* BRIEF *
Without any pictures, retype exactly the lines that begin at the one holding "Click the green progress bar" and end at the last line of the data below.

Stored items:
---+---

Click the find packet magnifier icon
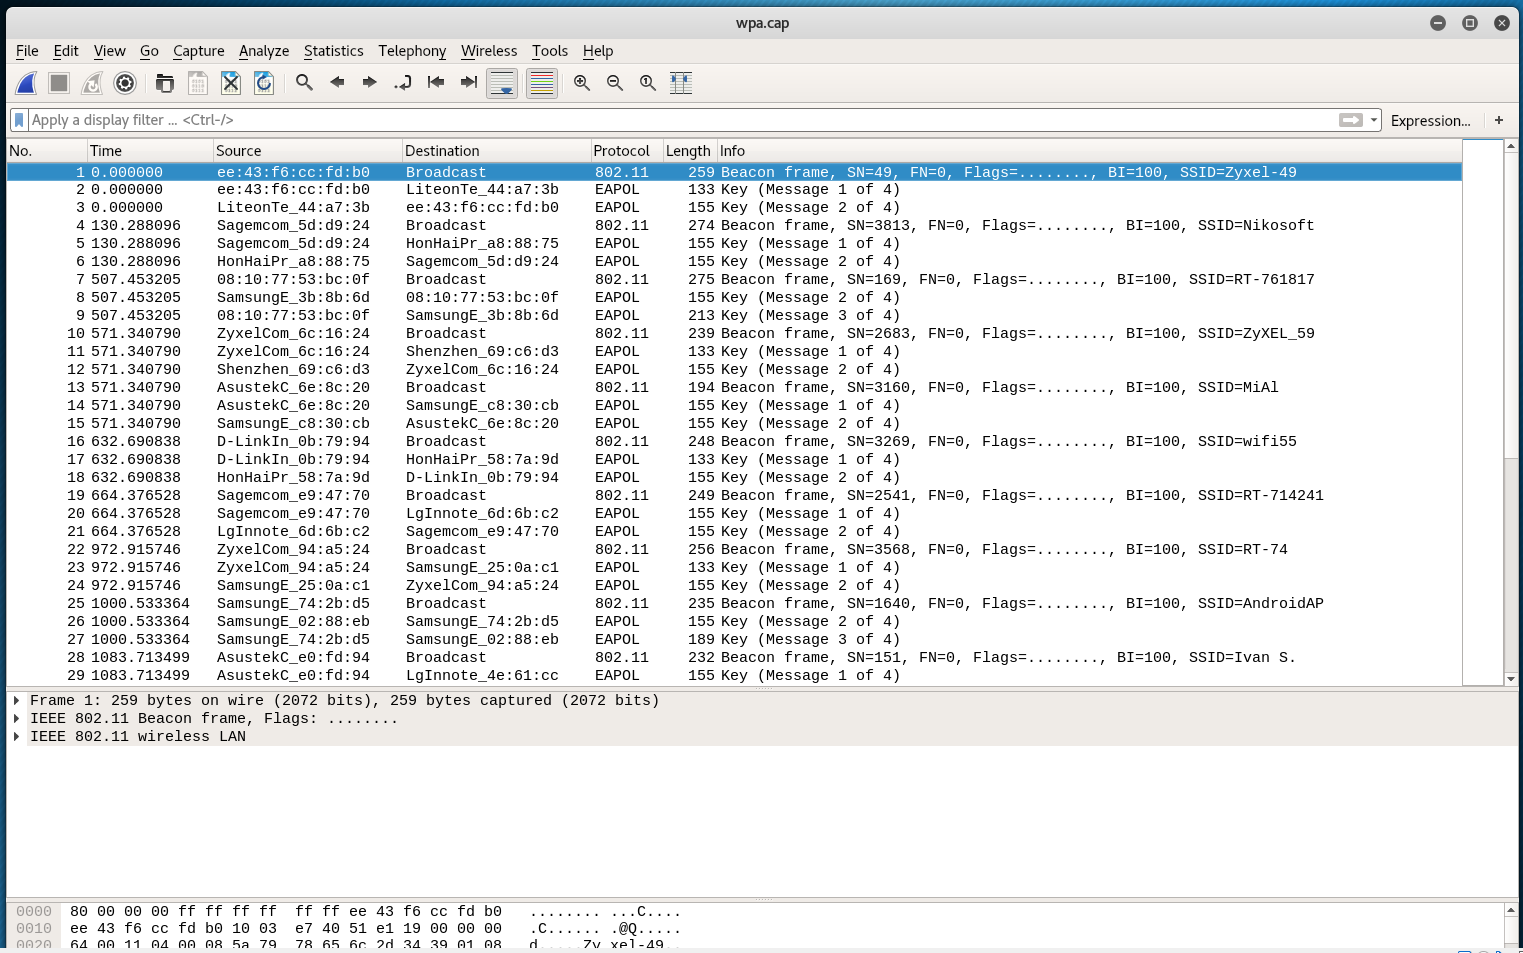The width and height of the screenshot is (1523, 953). click(305, 83)

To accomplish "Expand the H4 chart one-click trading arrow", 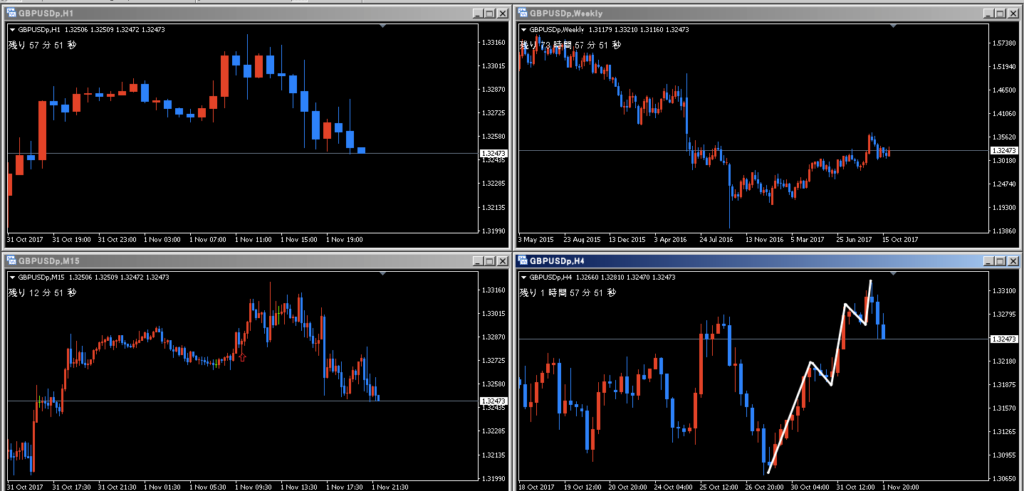I will [x=522, y=277].
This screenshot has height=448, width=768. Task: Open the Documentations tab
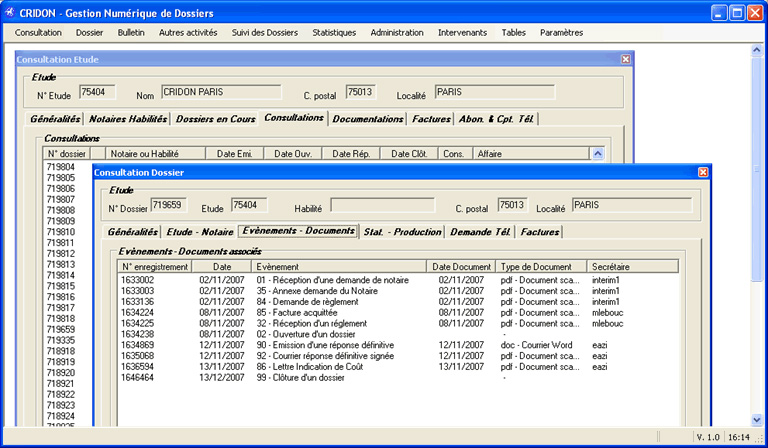(x=367, y=119)
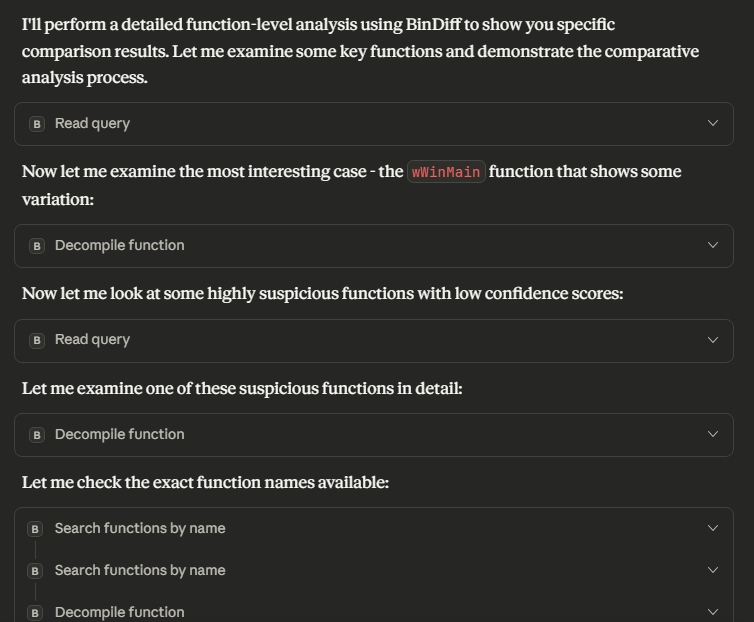The height and width of the screenshot is (622, 754).
Task: Click the B icon on the Decompile function row after wWinMain
Action: (37, 246)
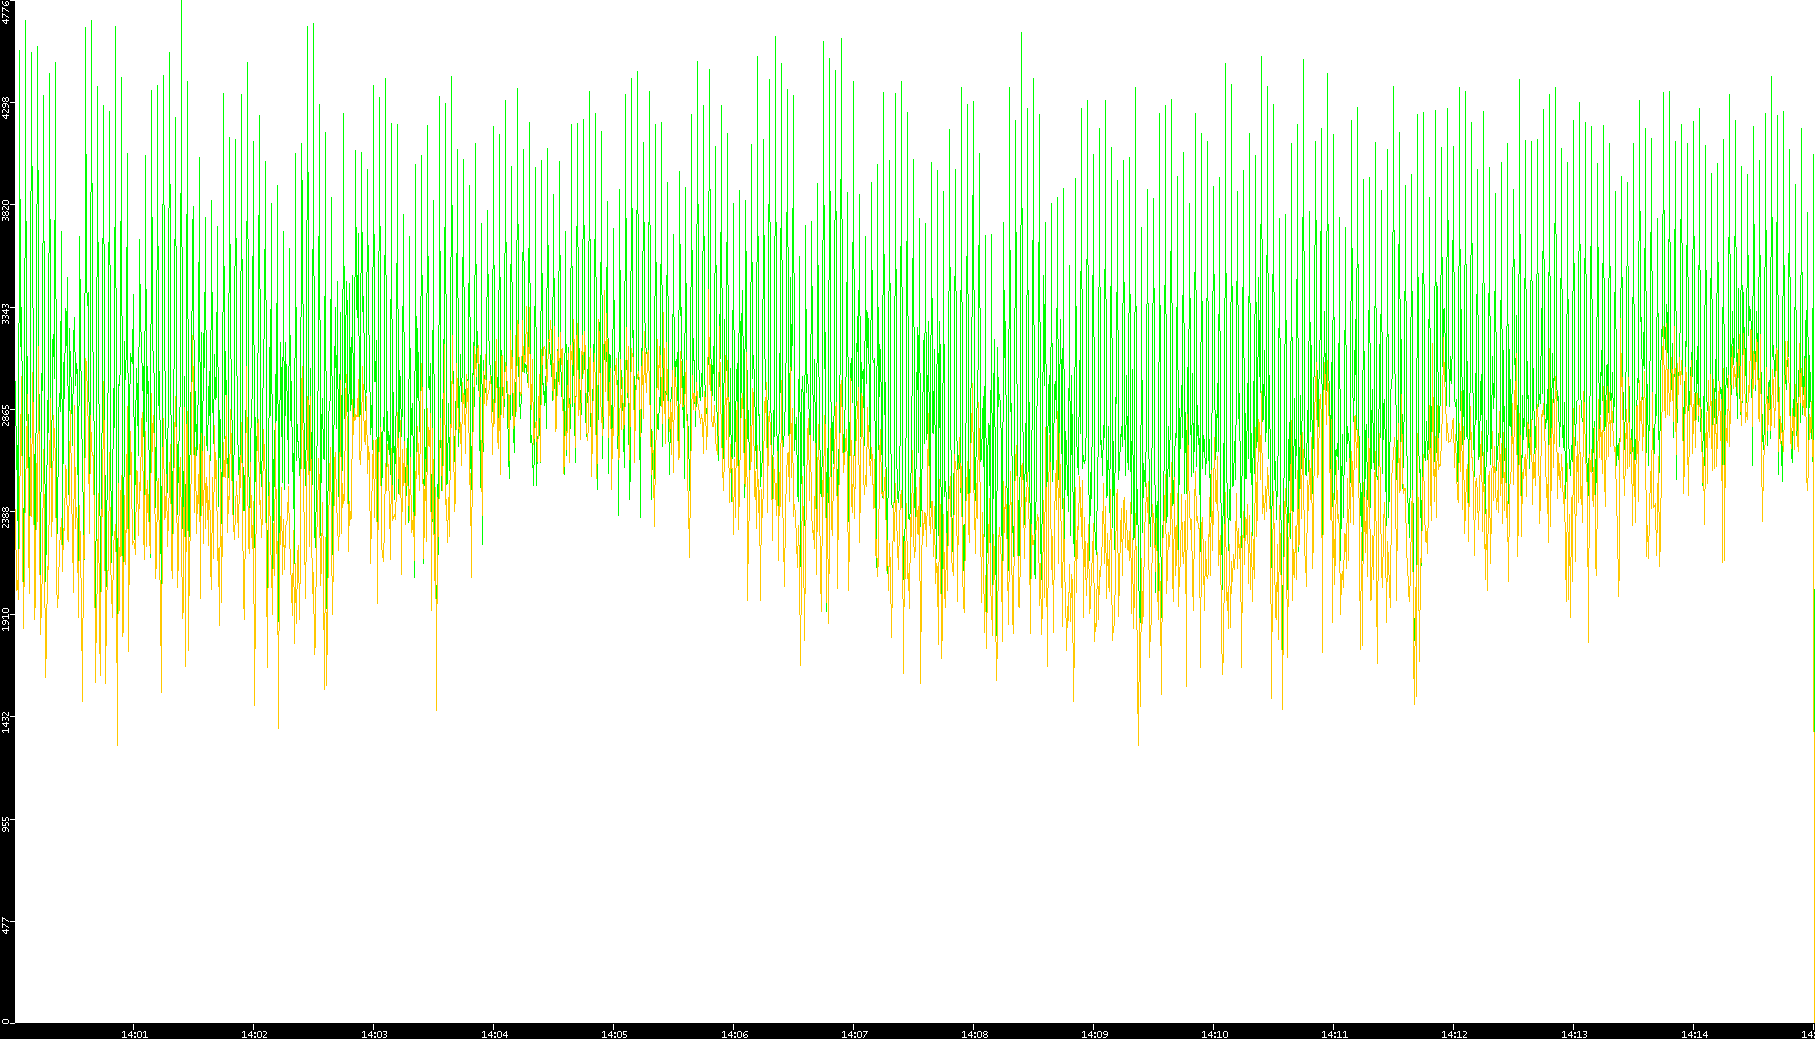The image size is (1815, 1039).
Task: Click the 477 vertical axis label
Action: coord(7,926)
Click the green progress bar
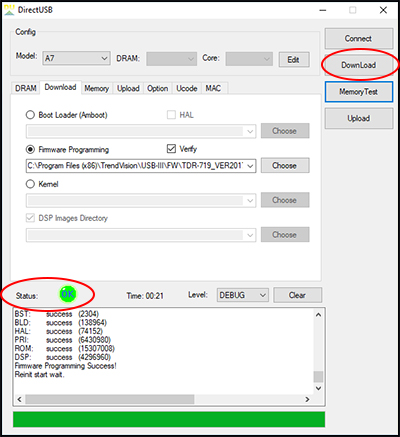Viewport: 400px width, 437px height. click(x=169, y=419)
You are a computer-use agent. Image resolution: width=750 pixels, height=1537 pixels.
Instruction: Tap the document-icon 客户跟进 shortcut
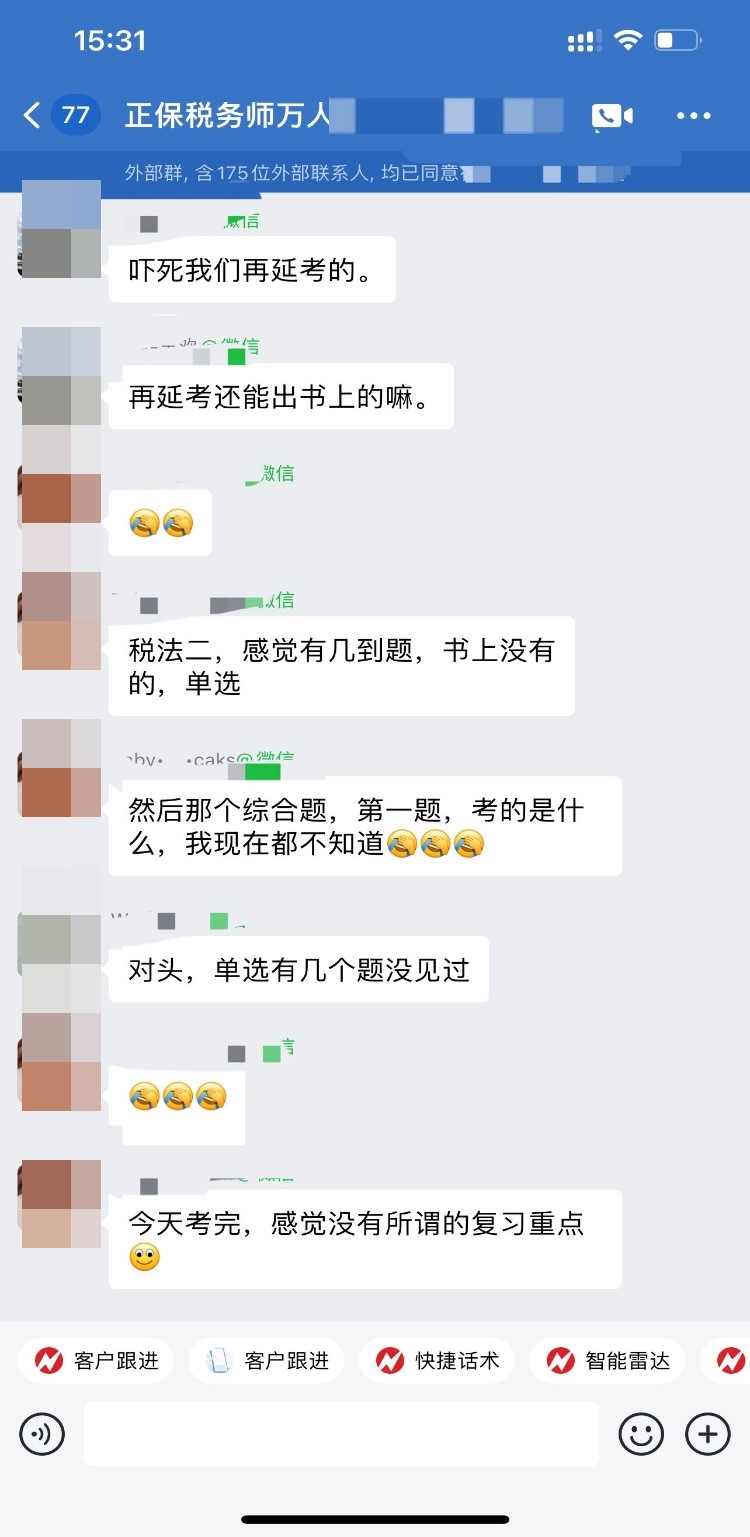click(x=266, y=1361)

---+---

* SOLVED EXERCISE *
Click the green progress bar
Viewport: 400px width, 437px height. click(x=169, y=419)
You are a computer-use agent. Image resolution: width=750 pixels, height=1537 pixels.
Instruction: Tap the document-icon 客户跟进 shortcut
click(x=266, y=1361)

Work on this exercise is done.